------ DATA SHOWN

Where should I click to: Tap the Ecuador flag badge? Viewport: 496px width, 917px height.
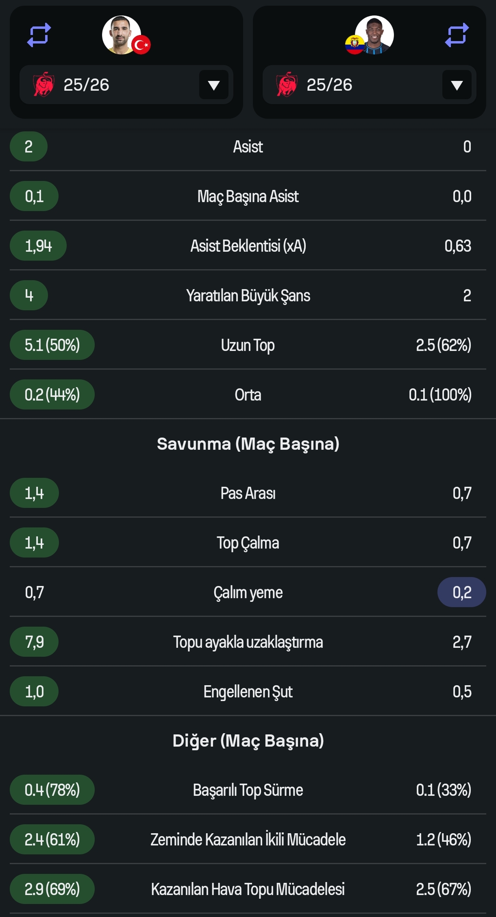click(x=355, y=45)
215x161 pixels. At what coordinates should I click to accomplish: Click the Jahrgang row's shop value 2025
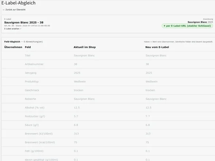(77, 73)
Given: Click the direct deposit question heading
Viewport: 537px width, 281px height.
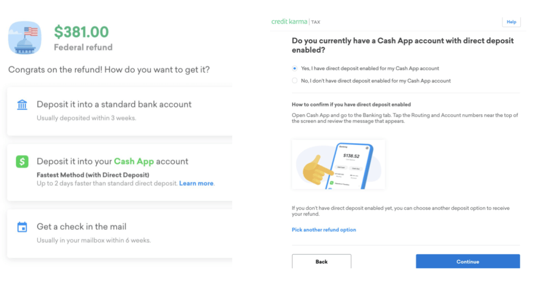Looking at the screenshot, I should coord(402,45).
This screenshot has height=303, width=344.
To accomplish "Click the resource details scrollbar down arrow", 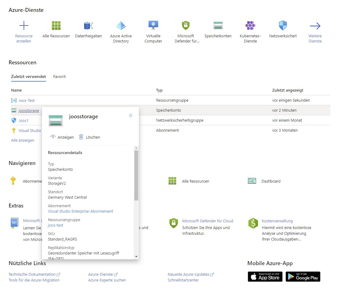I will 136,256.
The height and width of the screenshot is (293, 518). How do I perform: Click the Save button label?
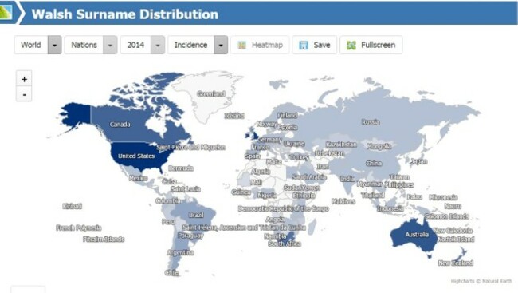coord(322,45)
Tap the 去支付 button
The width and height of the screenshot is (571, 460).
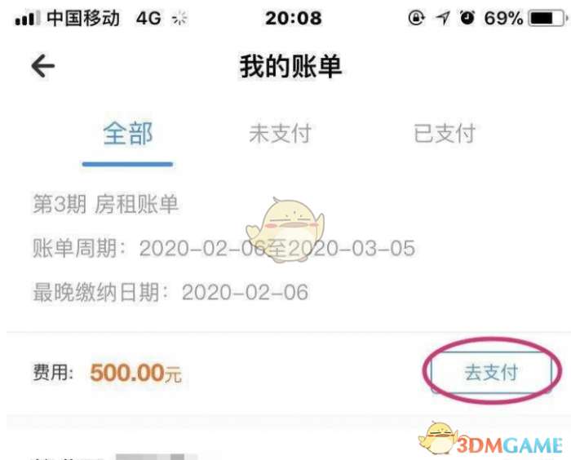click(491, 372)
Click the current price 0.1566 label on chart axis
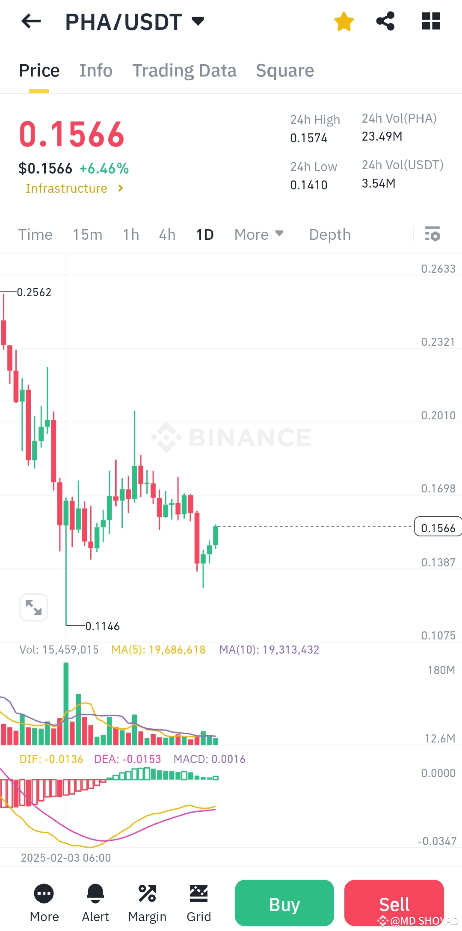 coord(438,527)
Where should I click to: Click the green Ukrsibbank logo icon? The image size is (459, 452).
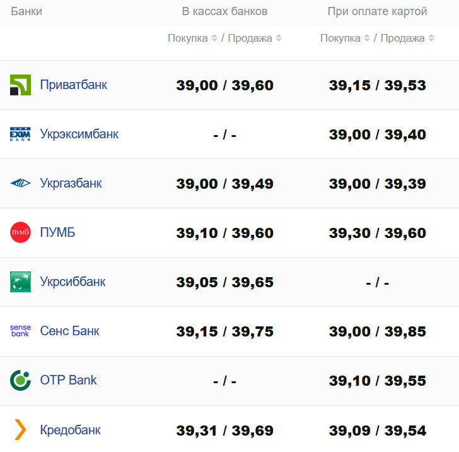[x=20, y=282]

------------

**TASK INSTRUCTIONS**.
Which lines above contain the word "label"? Locate each one and copy it out in full.

**ANSWER TO THIS TASK**.
The height and width of the screenshot is (293, 518). How do I perform: Click the Save button label?
Click the current price 0.1566 label on chart axis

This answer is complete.